Seljalandsfoss está a 120 km a leste de Reykjavík na costa sul — uma cachoeira de cortina única que cai 60 m da borda de uma antiga falésia marinha. O que a separa das dezenas de outras quedas impressionantes da Islândia é o caminho que percorre por trás da cortina através de uma caverna rasa. Leva cerca de 10 minutos para percorrer o circuito completo por trás das quedas; leva um planejamento consideravelmente maior para fazê-lo sem se encharcar.
Este guia cobre o caminho por trás em detalhes, quando está realmente aberto, as cachoeiras secretas próximas que quase ninguém encontra e conselhos honestos sobre as multidões.
| Onde | 120 km a leste de Reykjavík, costa sul, Rota 1/249 |
| Custo | Estacionamento por cerca de 900 ISK (~6€); sem outras taxas |
| Tempo necessário | 30–45 minutos; 1–1,5 horas com Gljúfrabúi |
| Melhor altura | Antes das 8h30 ou depois das 19h no verão |
| Nota de inverno | O caminho por trás da cascata está muitas vezes fechado/gelado de novembro a março |
A geologia em resumo
Seljalandsfoss fica na fronteira da planície costeira da Islândia e das montanhas do interior. O rio Seljalandsá drena o platô glacial de Eyjafjallajökull e cai sobre uma antiga falésia marinha — toda essa faixa costeira estava debaixo d’água há 10.000 anos, e as falésias são remanescentes dessa orla. A caverna atrás das quedas é essencialmente a face antiga da falésia, solapada por séculos de água e gelo.

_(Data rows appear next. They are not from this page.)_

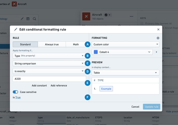
Task: Click the verified checkmark badge next to Aircraft
Action: (106, 15)
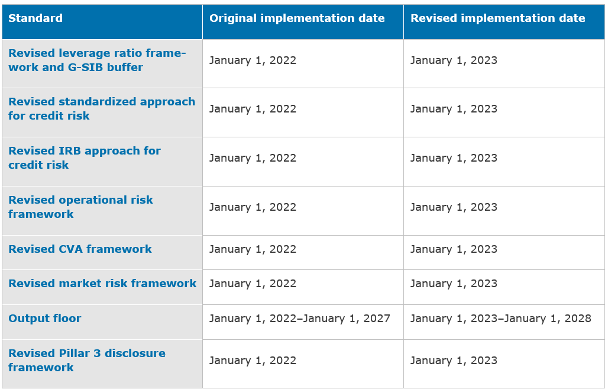Open the Revised leverage ratio framework link
The height and width of the screenshot is (389, 608).
click(x=97, y=60)
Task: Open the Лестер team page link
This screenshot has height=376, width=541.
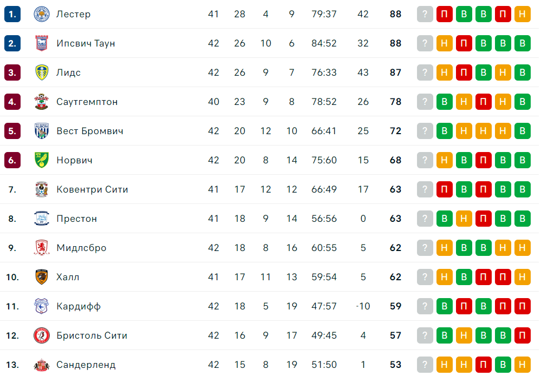Action: coord(74,14)
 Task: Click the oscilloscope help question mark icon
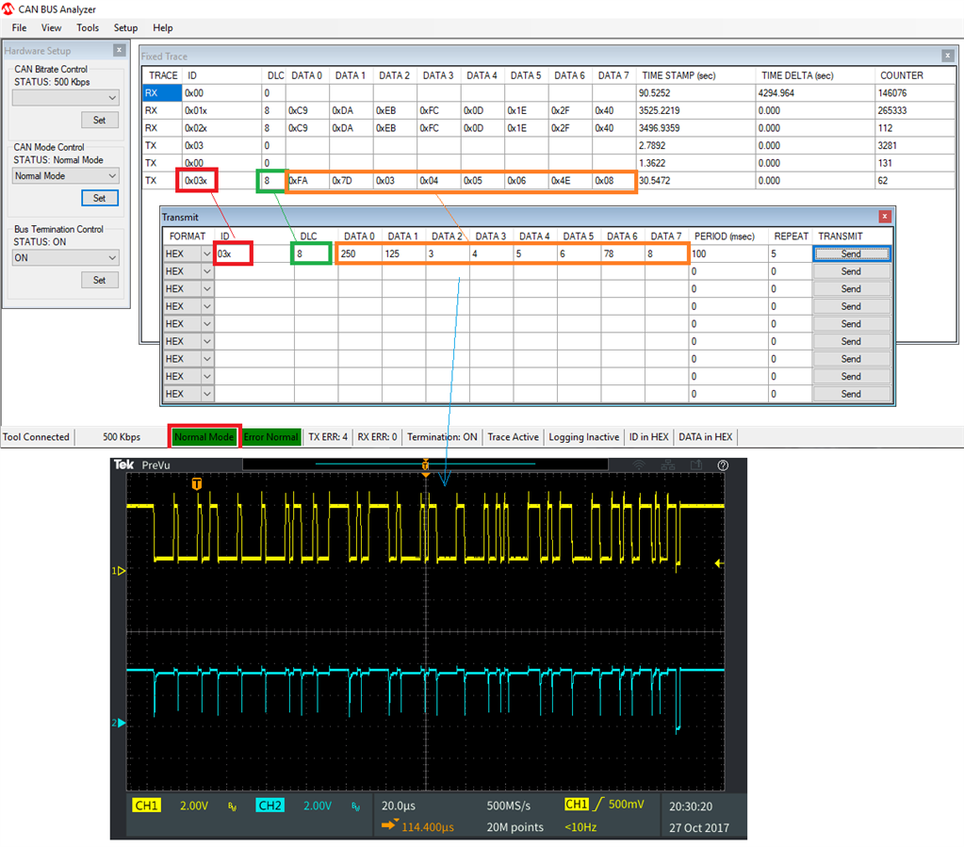tap(723, 465)
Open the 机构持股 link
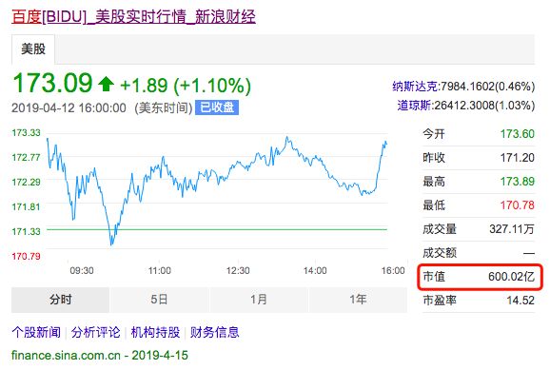This screenshot has height=370, width=550. tap(155, 332)
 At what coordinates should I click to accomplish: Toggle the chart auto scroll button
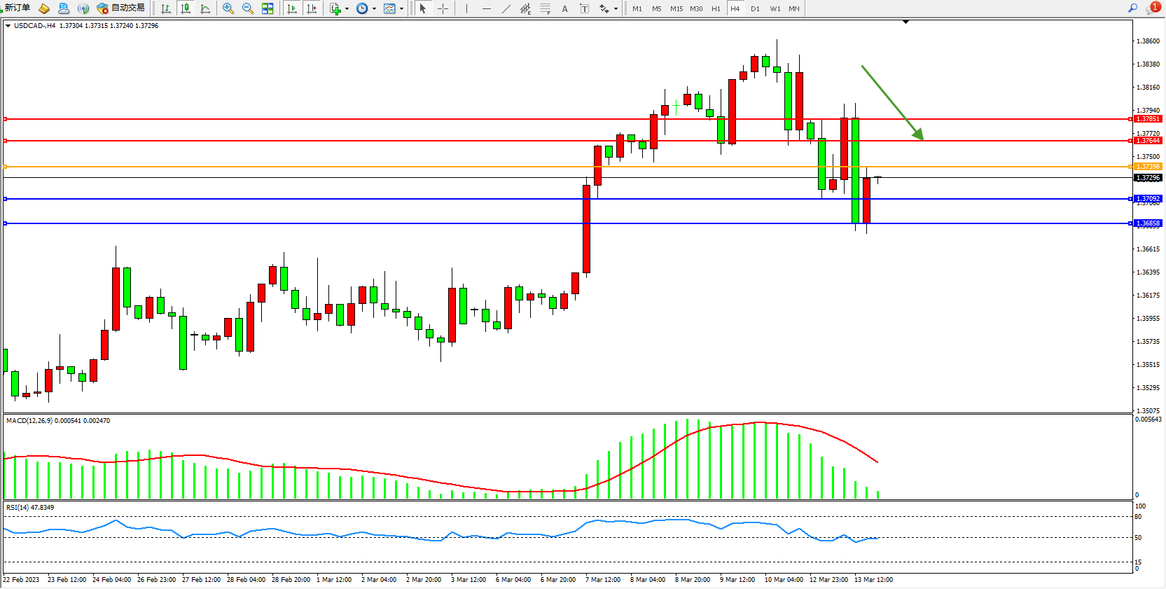292,8
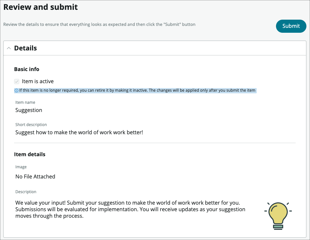The height and width of the screenshot is (240, 310).
Task: Click the info icon in the highlighted note
Action: (16, 90)
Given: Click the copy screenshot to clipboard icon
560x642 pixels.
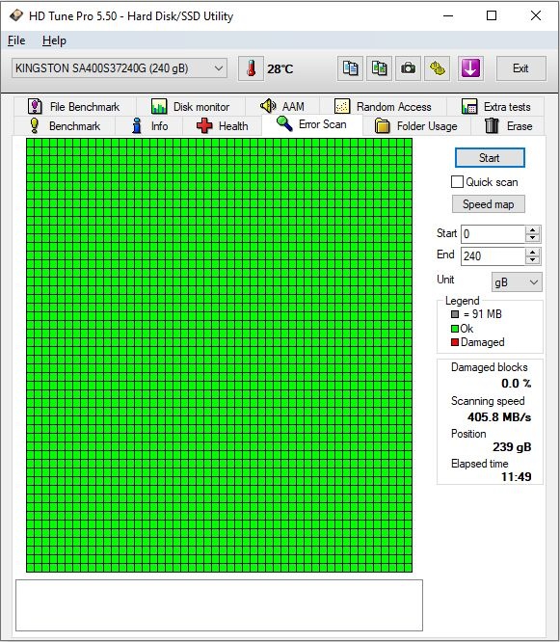Looking at the screenshot, I should click(x=380, y=68).
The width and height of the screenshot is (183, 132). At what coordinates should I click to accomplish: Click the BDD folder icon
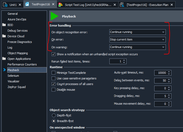coord(4,25)
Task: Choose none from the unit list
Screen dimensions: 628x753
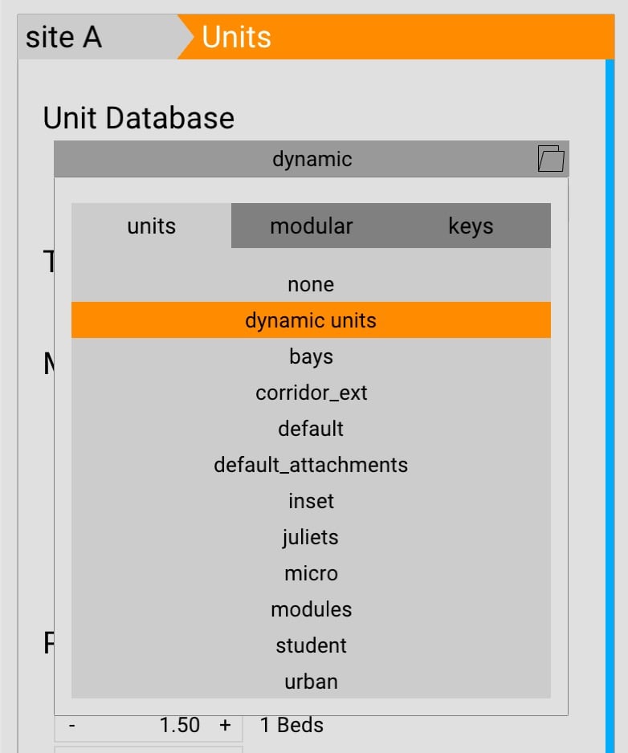Action: [x=311, y=284]
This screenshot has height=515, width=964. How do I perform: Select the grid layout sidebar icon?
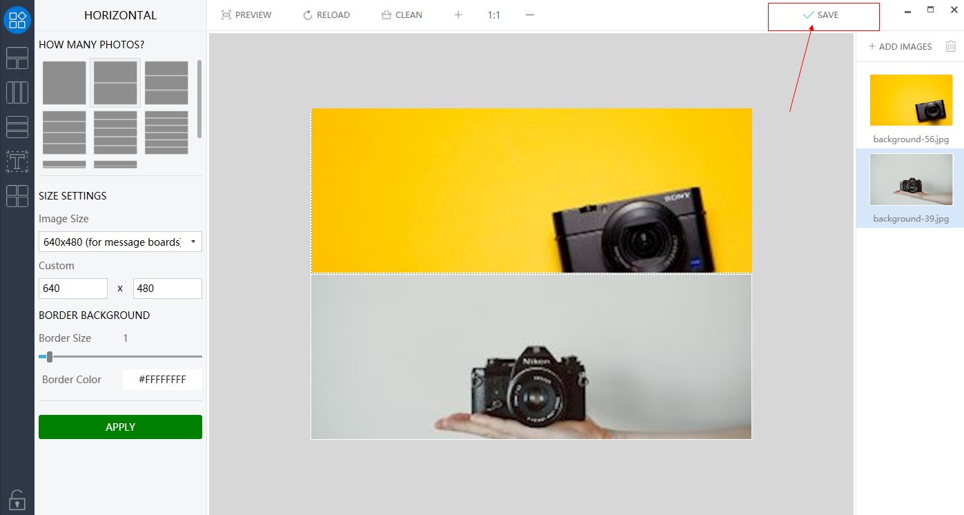pyautogui.click(x=17, y=58)
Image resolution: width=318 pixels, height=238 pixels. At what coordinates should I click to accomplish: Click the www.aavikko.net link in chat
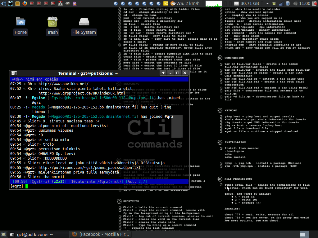(x=63, y=84)
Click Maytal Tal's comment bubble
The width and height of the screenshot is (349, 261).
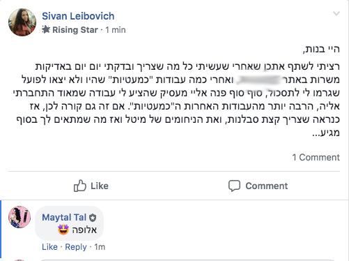69,223
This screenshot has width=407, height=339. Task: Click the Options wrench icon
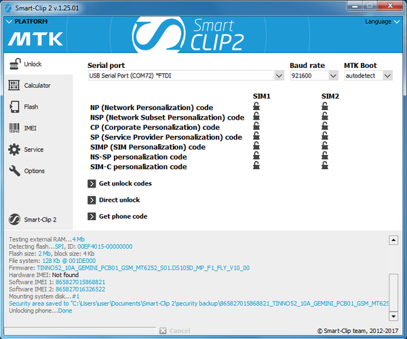click(x=14, y=171)
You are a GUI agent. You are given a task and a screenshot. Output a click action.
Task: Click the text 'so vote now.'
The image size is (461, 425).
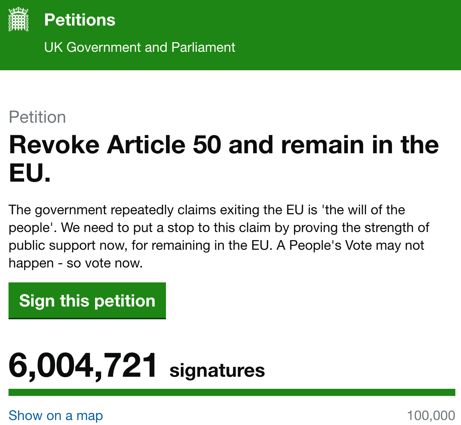(x=104, y=263)
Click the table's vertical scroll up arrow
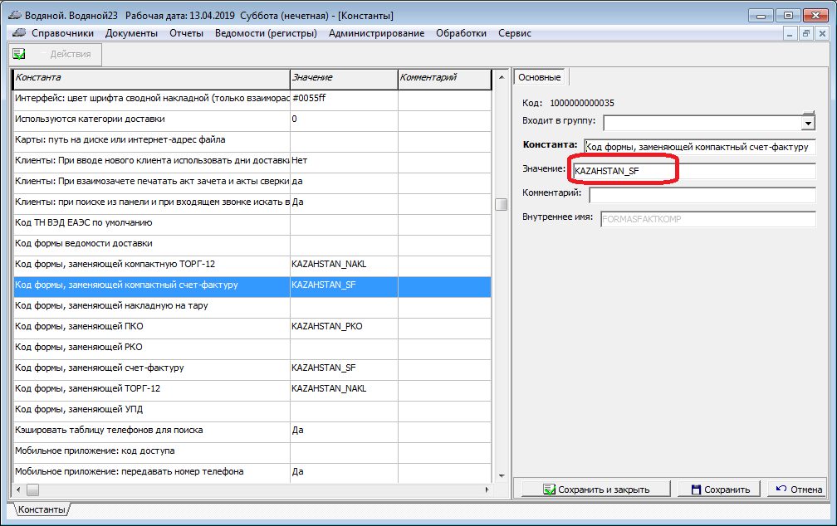 tap(501, 78)
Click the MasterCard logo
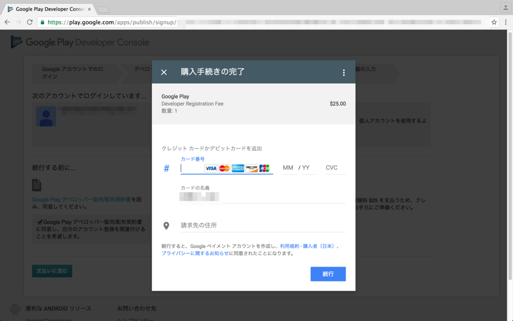 224,168
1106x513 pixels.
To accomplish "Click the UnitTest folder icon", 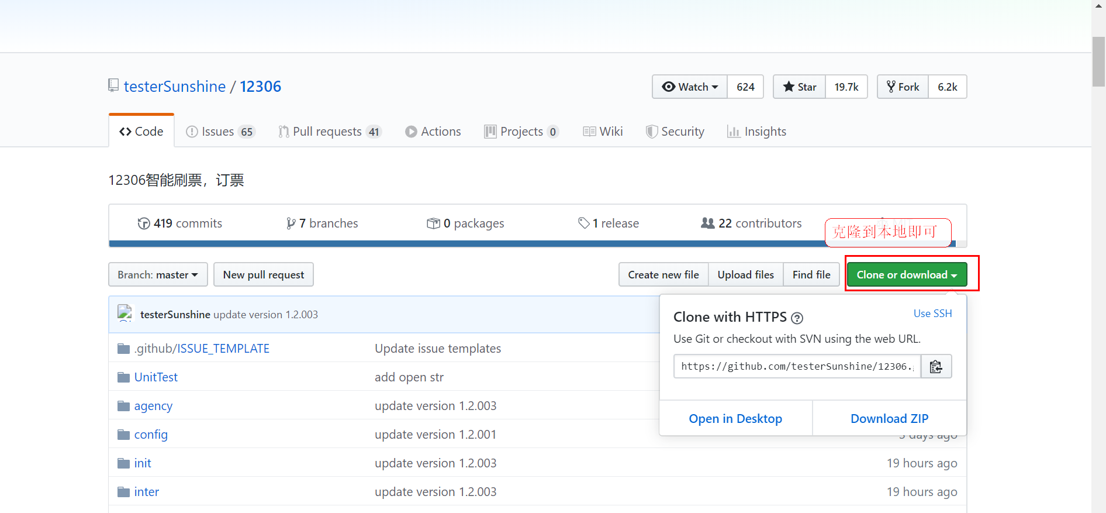I will tap(123, 377).

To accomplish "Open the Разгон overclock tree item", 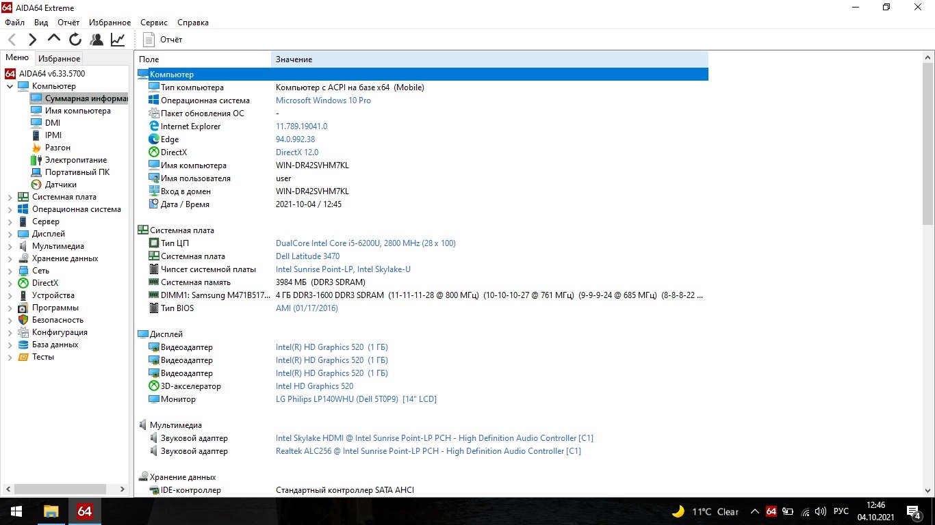I will click(x=57, y=148).

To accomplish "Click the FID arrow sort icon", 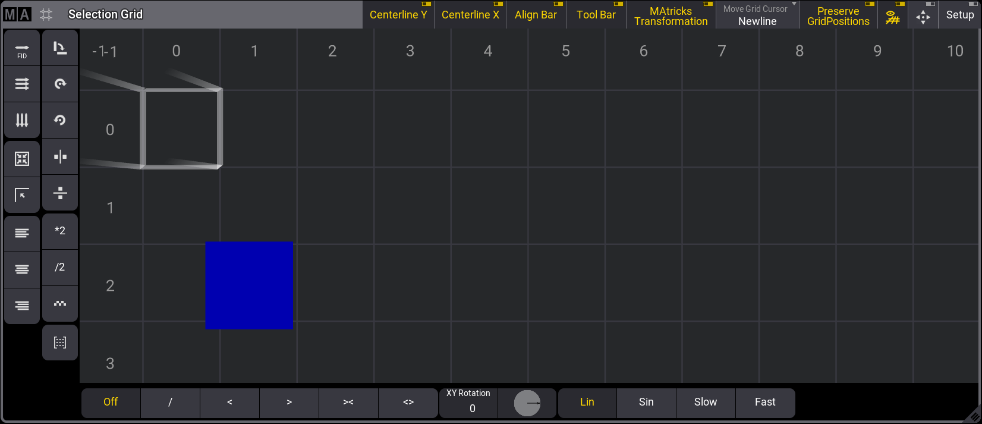I will (22, 49).
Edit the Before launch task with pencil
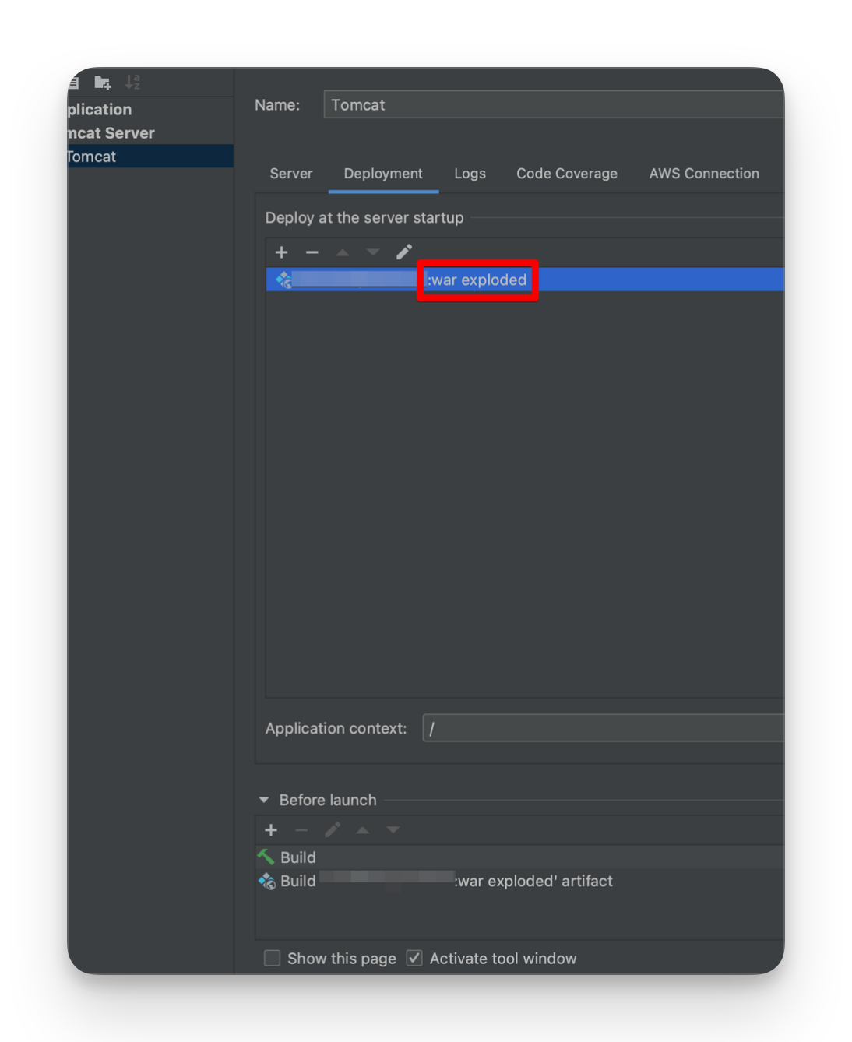The image size is (852, 1042). [333, 830]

A queda de água é quase vertical, o que significa que o spray da base se projeta em todas as direções. Ir atrás das quedas não significa ficar menos molhado — significa ficar molhado de ângulos diferentes.
O caminho por trás: o que esperar
O caminho começa no lado sul das quedas, segue uma trilha estreita ao redor da base (pedrinhas molhadas, às vezes com uma pequena travessia de riacho), entra na caverna atrás da cortina e sai pelo lado norte antes de fazer um circuito de volta à área principal de visualização. A distância total é de cerca de 200 m; o tempo total em caminhada constante é de 10 a 15 minutos.
A própria caverna tem cerca de 5 m de profundidade, 15 m de largura e 8 a 10 m de altura. A parede do fundo é basalto úmido. O barulho lá dentro é impressionante — mais alto do que você espera. A luz filtra pela cortina de forma difusa, que os fotógrafos adoram em condições encobertAs.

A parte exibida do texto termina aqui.